La conception chinoise de sa dissuasion évolue en fonction de son appréhension de la situation et de l’évolution de ses capacités. Les inquiétudes sur la vulnérabilité de l’arsenal induisent des changements significatifs et la prochaine décade verra une évolution en plus de la multiplication des lanceurs. Une triade nucléaire plus équilibrée serait obtenue par la réalisation d’un missile nucléaire lancé d’avion[9]. La capacité de réaction nucléaire « à froid » serait augmentée par l’accroissement du nombre de missiles en silos. Le nombre de têtes nucléaires (voisin actuellement de 200 ?) serait doublé et le nombre de missiles ICBM qui peuvent atteindre les Etats-Unis devrait croître jusqu’à 200 d’ici cinq ans (p. 85).

Une carte (p. 58) illustre la portée de ces missiles, tous terrestres sauf le JL-2 emporté par sous-marins (dont le nombre augmente lui aussi).


Source : rapport du Département de la Défense US sur les capacités militaires chinoises

Capacités de frappes nucléaires stratégiques (p. 58).

Le rapport pointe le manque de transparence sur les activités nucléaires chinoises à Lop-Nor (p. 87) et s’interroge sur le réseau de tunnels destiné à protéger des installations militaires sensibles (p. 91).

La composante « support stratégique » ou SSF centralise les missions spatiales[10], cyber, électroniques et psychologiques de la guerre sur un théâtre particulier. Le rapport indique nettement que « la cible principale actuelle est les Etats-Unis » (p. 61)[11]. Ce domaine est considéré comme « critique dans la compétition stratégique internationale » selon le livre blanc chinois de 2019. Le SSF dépend directement de la Commission militaire centrale du parti et non du chef responsable d’un théâtre d’opération (p. 62).

Il opère sur huit bases au moins, dont celles qui gèrent les satellites, et dispose de stations de suivi, de télémétrie et de commande en Namibie, au Pakistan et en Argentine ainsi que de navires de support des opérations spatiales de la classe Yuan Wang. Il dirige des instituts spécialisés pour la recherche et le développement dans les domaines applicatifs de l’espace, dans celui des mesures spatiales de défense comme dans celui des lanceurs. En dehors de l’industrie spécialisée  étatique sont apparus les lanceurs Hyperbola-1 de la firme privée i-Space et Smart-Dragon-1 de la China Academy of Launch Vehicle Technology.

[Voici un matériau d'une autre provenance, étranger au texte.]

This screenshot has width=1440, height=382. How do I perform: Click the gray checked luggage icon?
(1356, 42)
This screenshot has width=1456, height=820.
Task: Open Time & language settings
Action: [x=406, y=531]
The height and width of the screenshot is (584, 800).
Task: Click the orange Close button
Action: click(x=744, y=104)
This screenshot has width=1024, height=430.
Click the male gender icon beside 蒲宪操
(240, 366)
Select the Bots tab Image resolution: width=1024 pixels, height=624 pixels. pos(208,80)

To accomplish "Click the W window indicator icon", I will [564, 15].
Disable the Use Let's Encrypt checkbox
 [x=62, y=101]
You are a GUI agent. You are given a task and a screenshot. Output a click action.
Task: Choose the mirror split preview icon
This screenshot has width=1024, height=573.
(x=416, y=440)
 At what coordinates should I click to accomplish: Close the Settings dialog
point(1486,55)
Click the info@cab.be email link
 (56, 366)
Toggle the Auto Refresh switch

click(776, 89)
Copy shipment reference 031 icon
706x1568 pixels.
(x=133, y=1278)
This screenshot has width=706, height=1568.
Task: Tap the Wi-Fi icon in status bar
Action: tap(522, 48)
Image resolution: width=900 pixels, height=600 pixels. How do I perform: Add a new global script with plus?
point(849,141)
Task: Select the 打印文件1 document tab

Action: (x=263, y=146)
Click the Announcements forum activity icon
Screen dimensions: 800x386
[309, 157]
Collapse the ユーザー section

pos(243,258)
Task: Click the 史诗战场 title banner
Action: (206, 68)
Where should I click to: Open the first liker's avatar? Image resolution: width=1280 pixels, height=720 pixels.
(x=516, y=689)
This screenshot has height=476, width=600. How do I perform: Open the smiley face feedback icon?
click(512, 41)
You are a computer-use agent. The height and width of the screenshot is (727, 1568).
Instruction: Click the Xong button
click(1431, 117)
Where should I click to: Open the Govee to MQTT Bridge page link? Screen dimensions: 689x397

Une autre firme privée, Linkspace, a déjà testé une fusée réutilisable pour son futur lanceur New-Line-1 (p. 64)[12].  On connaît les visées lunaires de la Chine.

Domaines de projection de forces et contre-intervention

Les moyens militaires chinois classiques se développent et font l’objet d’un long commentaire. Nous n’en retiendrons que la construction d’une nouvelle génération de porte-aéronefs devenus porte-avions par l’intégration d’une catapulte (p. 76).

Le rapport passe en revue les différents grands commandements. Le théâtre de l’Est serait responsable d’une éventuelle opération sur Taiwan (voir cartes p. 98 et p. 106), déjà sous la menace totale des missiles.


Source : rapport du Département de la Défense US sur les capacités militaires chinoises

Exposition de Taiwan aux missiles terrestres et navals (p. 116).

En janvier 2019, le président Xi avait réaffirmé les motifs d’intervention[13] contre Taiwan :

– déclaration d’indépendance,

– mouvement (non défini) vers l’indépendance,

– troubles internes,

– acquisition d’arme nucléaire,

– délai indéfini pour renouer le dialogue,

– intervention étrangère et

– stationnement de forces étrangères sur l’île (p. 112).

L’armée chinoise développe sans s’en cacher des options qui pourraient correspondre à l’invasion de Taiwan. Les moyens servant à repousser une intervention extérieure (donc des Etats-Unis), dits « anti-access/area-denial » ou A2/AD, peuvent déjà s’appuyer sur la première ligne d’îles voisines du continent. Ils sont en voie de complétion, tandis que les capacités pour intervenir à Taiwan ou en mer de Chine méridionale s’accroissent, et que les concepts d’action en sont étudiés. Les frappes de précision, réalisées à partir de l’arsenal décrit plus haut, peuvent inclure les bases américaines de Guam. Une défense antibalistique est en voie de complétion (intercepteurs HQ-19, radars JY-27A et JL-1A, systèmes russes S-300 ou SA-20 et S-400 ou SA-21) (p. 73-75).

Sont aussi particulièrement détaillés les théâtres du Sud (bordant la mer de Chine méridionale dont l’archipel Spratly est contesté, voir carte p. 101) et de l’Ouest (comprenant le territoire de l’Aksai Chin et face à celui de l’Arunachal Pradesh, voir carte p. 106).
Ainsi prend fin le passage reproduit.